> [Materials provided]:
☆ ☆ ☆ ☆ ☆ ☆ ☆
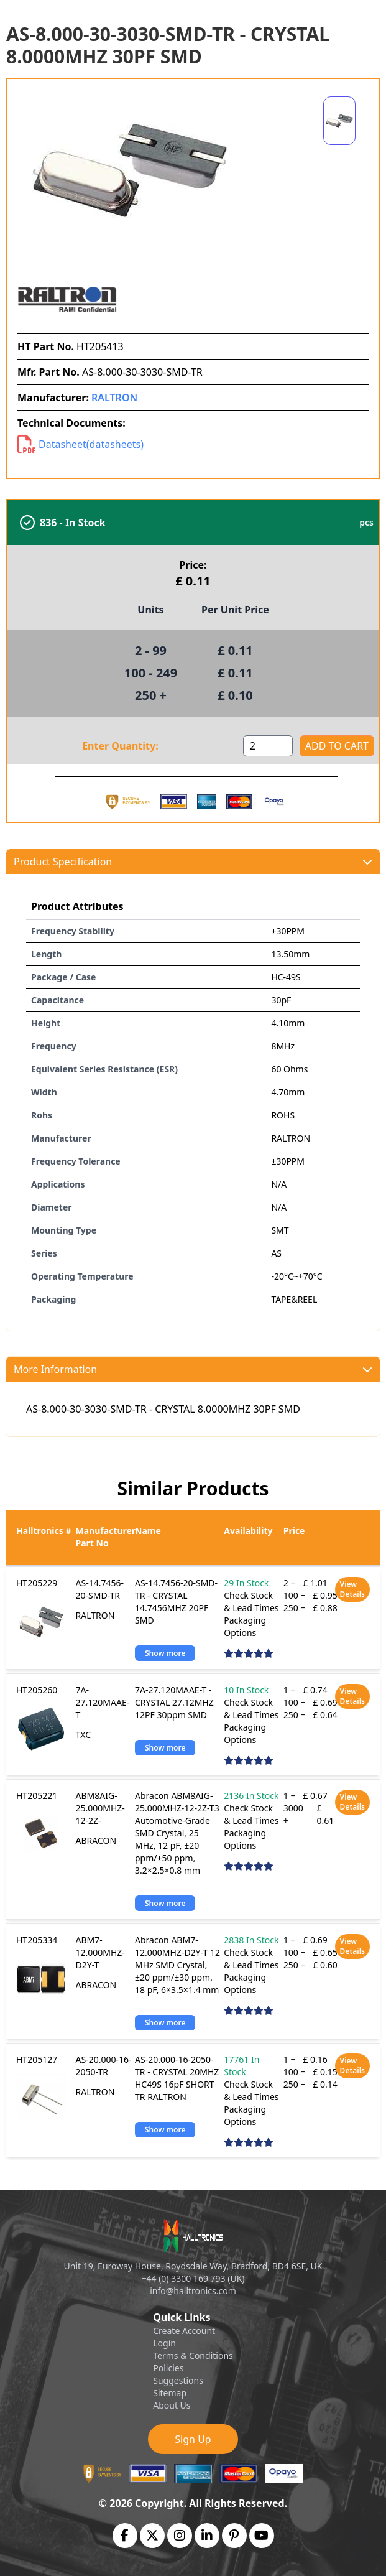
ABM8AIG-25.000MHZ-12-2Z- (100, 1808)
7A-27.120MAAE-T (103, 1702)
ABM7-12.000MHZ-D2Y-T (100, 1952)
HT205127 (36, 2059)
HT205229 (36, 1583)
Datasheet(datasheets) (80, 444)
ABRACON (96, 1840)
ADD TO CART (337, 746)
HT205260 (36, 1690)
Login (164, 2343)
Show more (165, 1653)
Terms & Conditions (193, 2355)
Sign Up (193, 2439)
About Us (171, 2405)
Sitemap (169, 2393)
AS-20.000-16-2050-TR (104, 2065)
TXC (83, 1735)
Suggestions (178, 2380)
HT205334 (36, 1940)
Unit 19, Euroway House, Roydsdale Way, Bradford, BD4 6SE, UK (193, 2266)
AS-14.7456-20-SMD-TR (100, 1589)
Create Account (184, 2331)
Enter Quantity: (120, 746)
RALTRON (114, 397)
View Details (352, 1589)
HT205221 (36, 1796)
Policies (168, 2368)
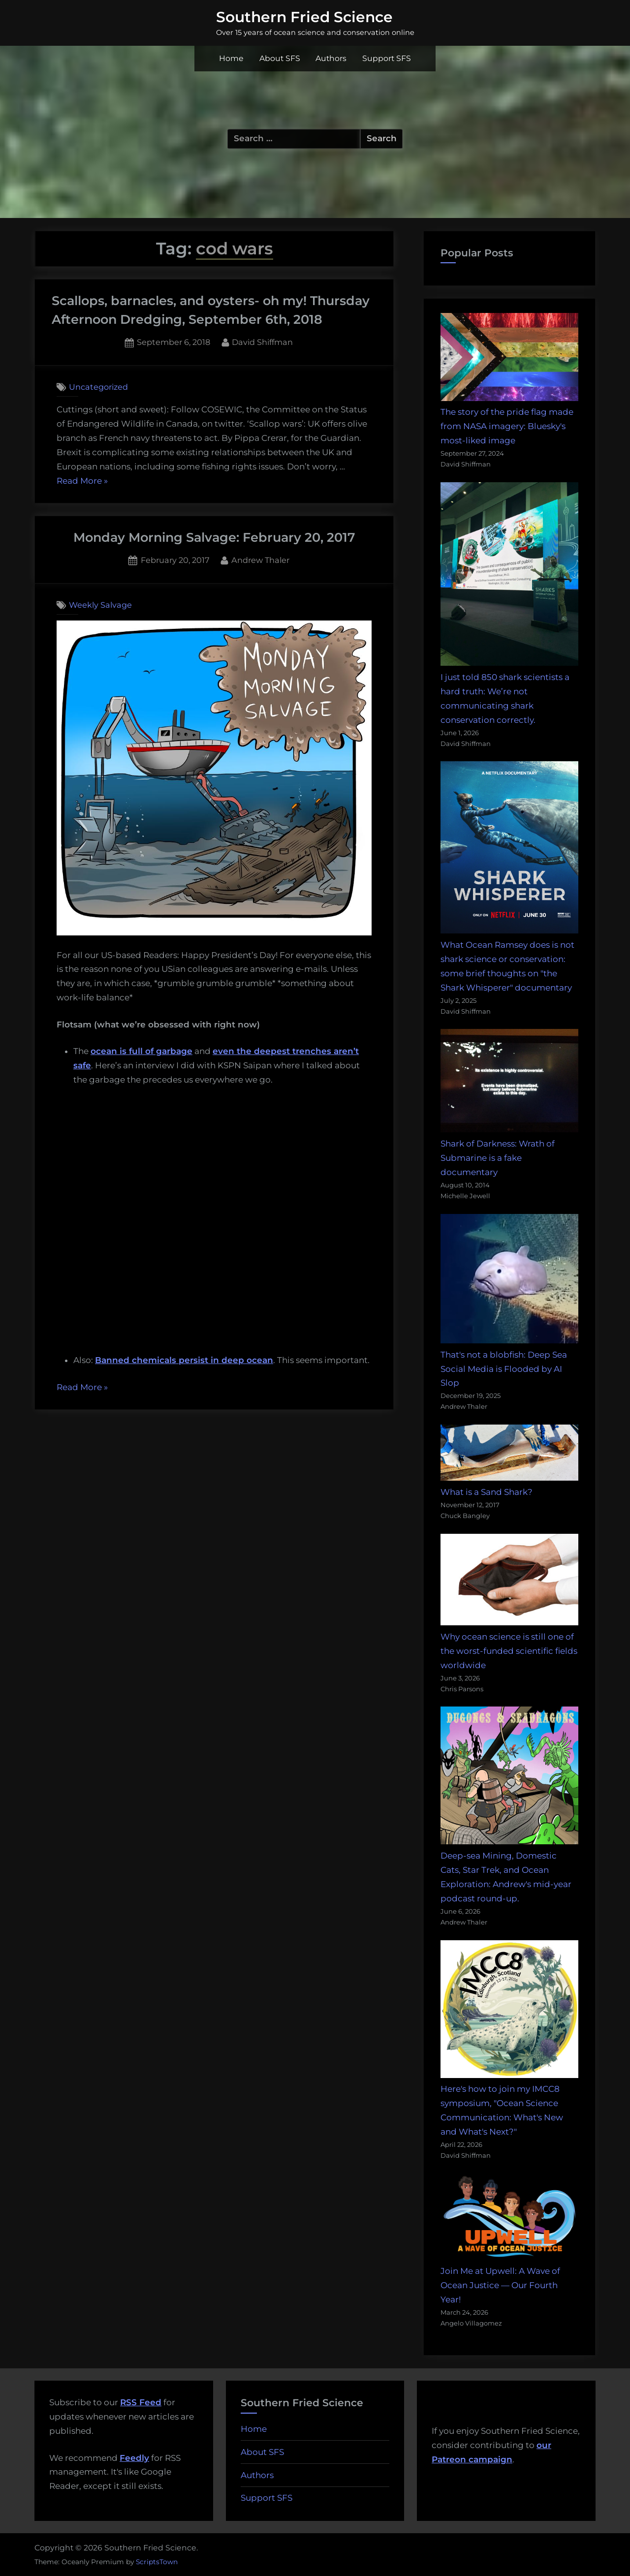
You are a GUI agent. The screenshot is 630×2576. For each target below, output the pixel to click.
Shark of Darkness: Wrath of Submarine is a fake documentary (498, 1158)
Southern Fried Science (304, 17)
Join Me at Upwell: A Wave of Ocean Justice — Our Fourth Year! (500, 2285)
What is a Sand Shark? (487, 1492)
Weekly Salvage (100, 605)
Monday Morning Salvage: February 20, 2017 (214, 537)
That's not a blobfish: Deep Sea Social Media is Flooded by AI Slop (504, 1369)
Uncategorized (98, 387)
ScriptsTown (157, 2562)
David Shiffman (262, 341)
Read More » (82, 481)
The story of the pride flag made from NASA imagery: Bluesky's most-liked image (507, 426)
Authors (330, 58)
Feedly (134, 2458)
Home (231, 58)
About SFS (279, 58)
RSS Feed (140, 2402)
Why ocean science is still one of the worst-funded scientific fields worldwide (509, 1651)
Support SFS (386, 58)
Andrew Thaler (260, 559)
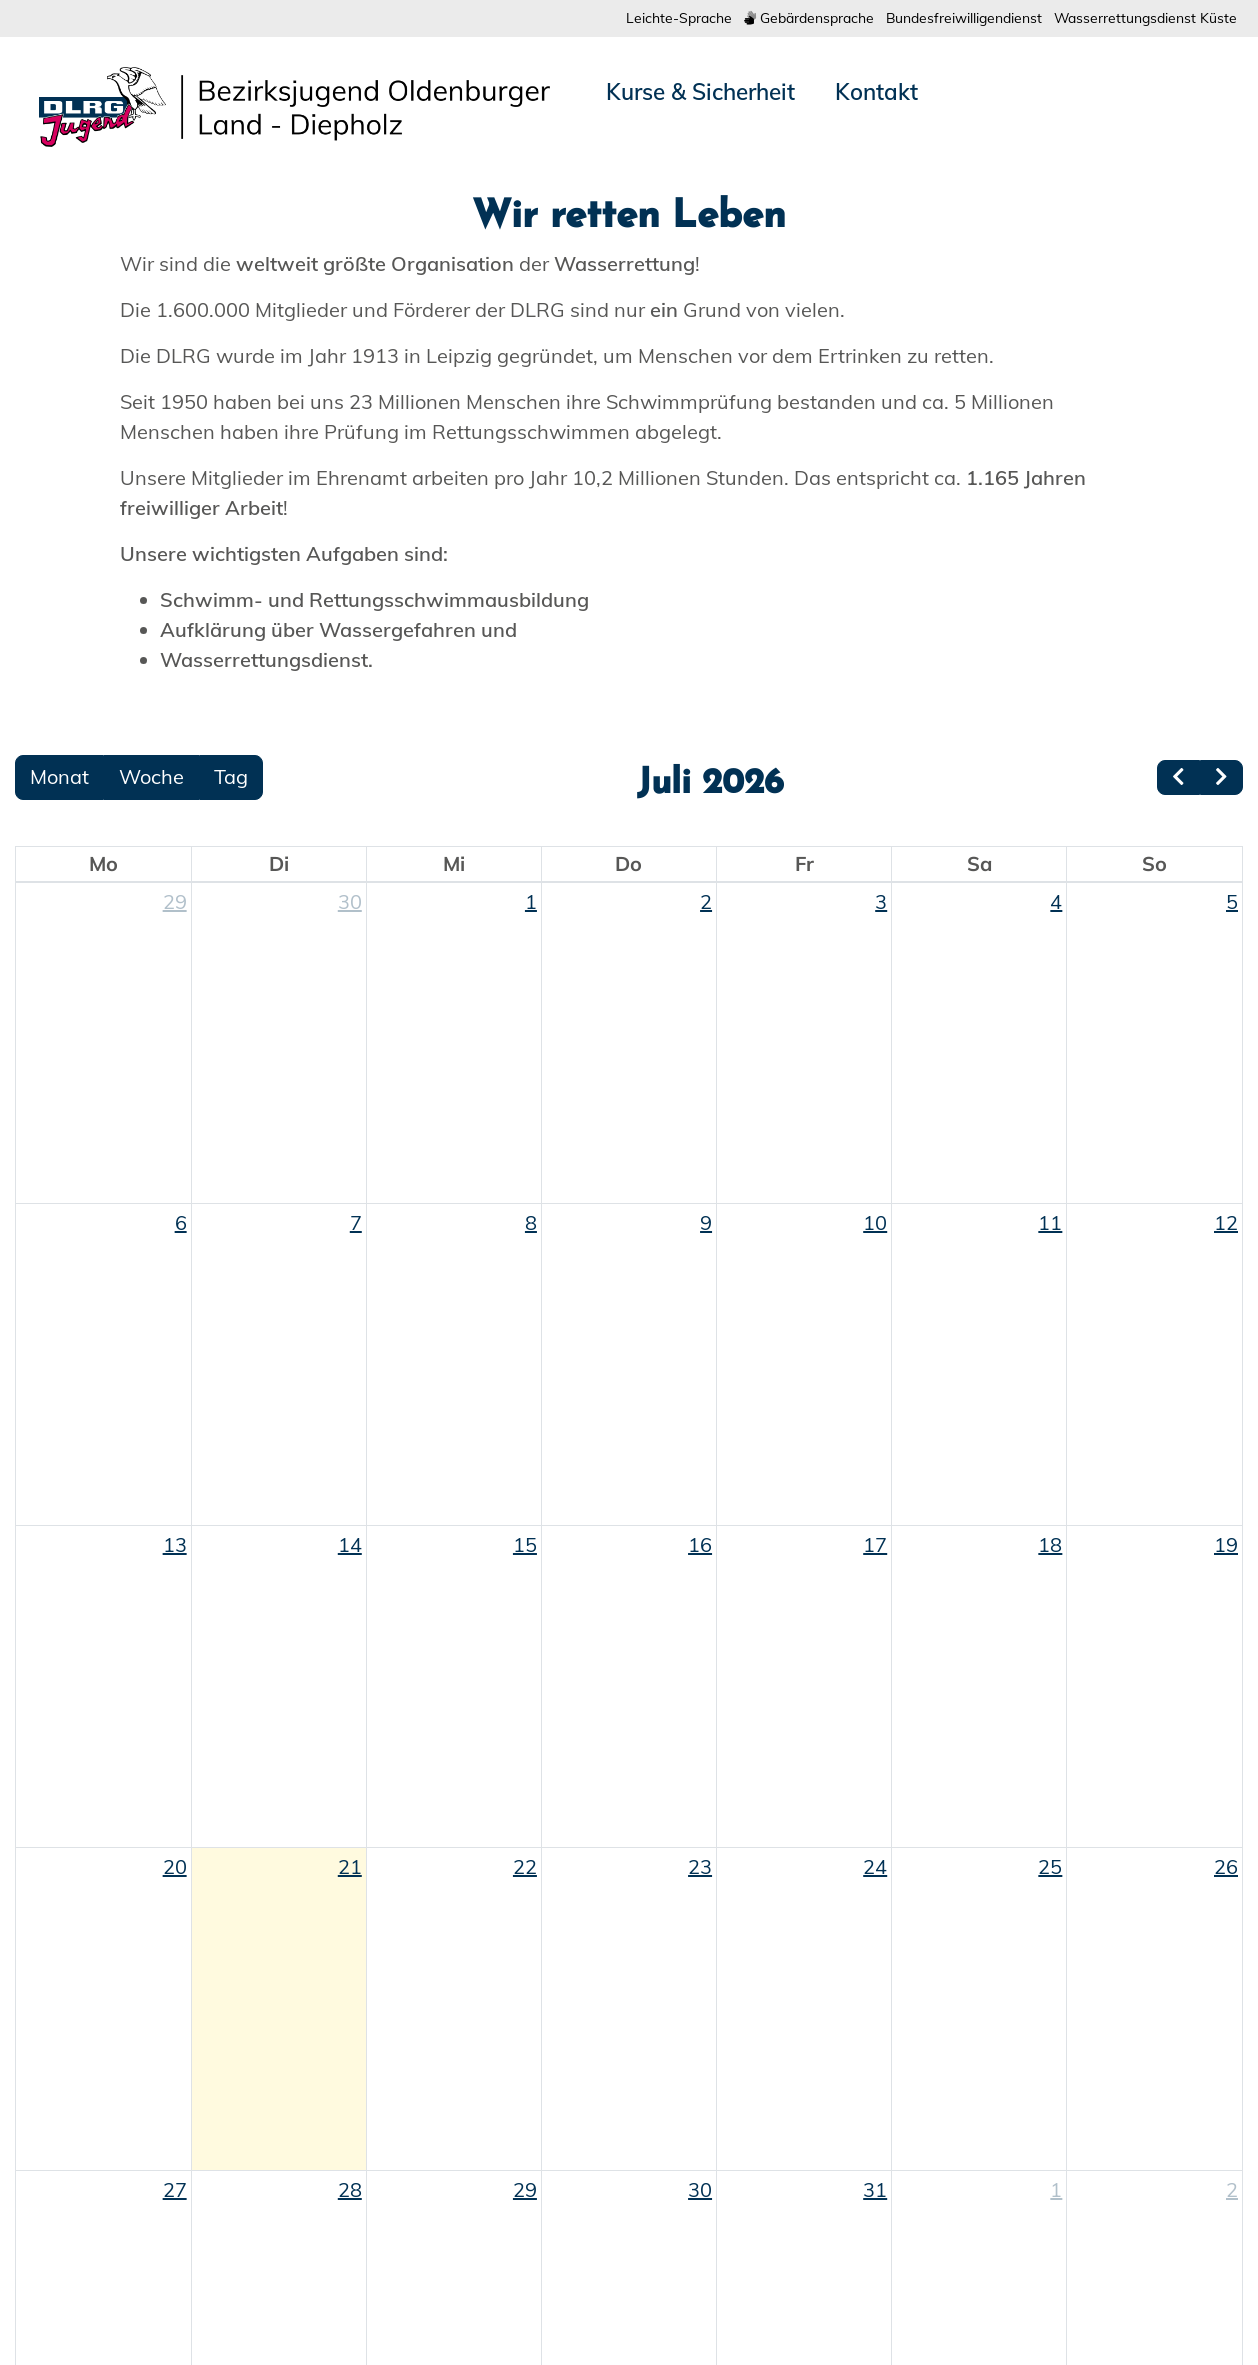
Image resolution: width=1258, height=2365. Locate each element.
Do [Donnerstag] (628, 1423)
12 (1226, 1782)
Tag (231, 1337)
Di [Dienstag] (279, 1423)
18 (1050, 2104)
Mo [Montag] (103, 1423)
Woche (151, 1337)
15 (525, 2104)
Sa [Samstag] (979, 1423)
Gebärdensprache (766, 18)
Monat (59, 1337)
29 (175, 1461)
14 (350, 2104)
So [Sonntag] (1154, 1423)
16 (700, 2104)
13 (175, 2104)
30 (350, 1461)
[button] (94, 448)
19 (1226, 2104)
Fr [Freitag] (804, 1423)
☆ ☆ ☆ ☆ ☆ ☆ ☆
> [Stated task]: Extract each line from the entries above that contains the string "Shark".

> [Result of the task]:
Shark of Darkness: Wrath of Submarine is a fake documentary (498, 1158)
What is a Sand Shark? (487, 1492)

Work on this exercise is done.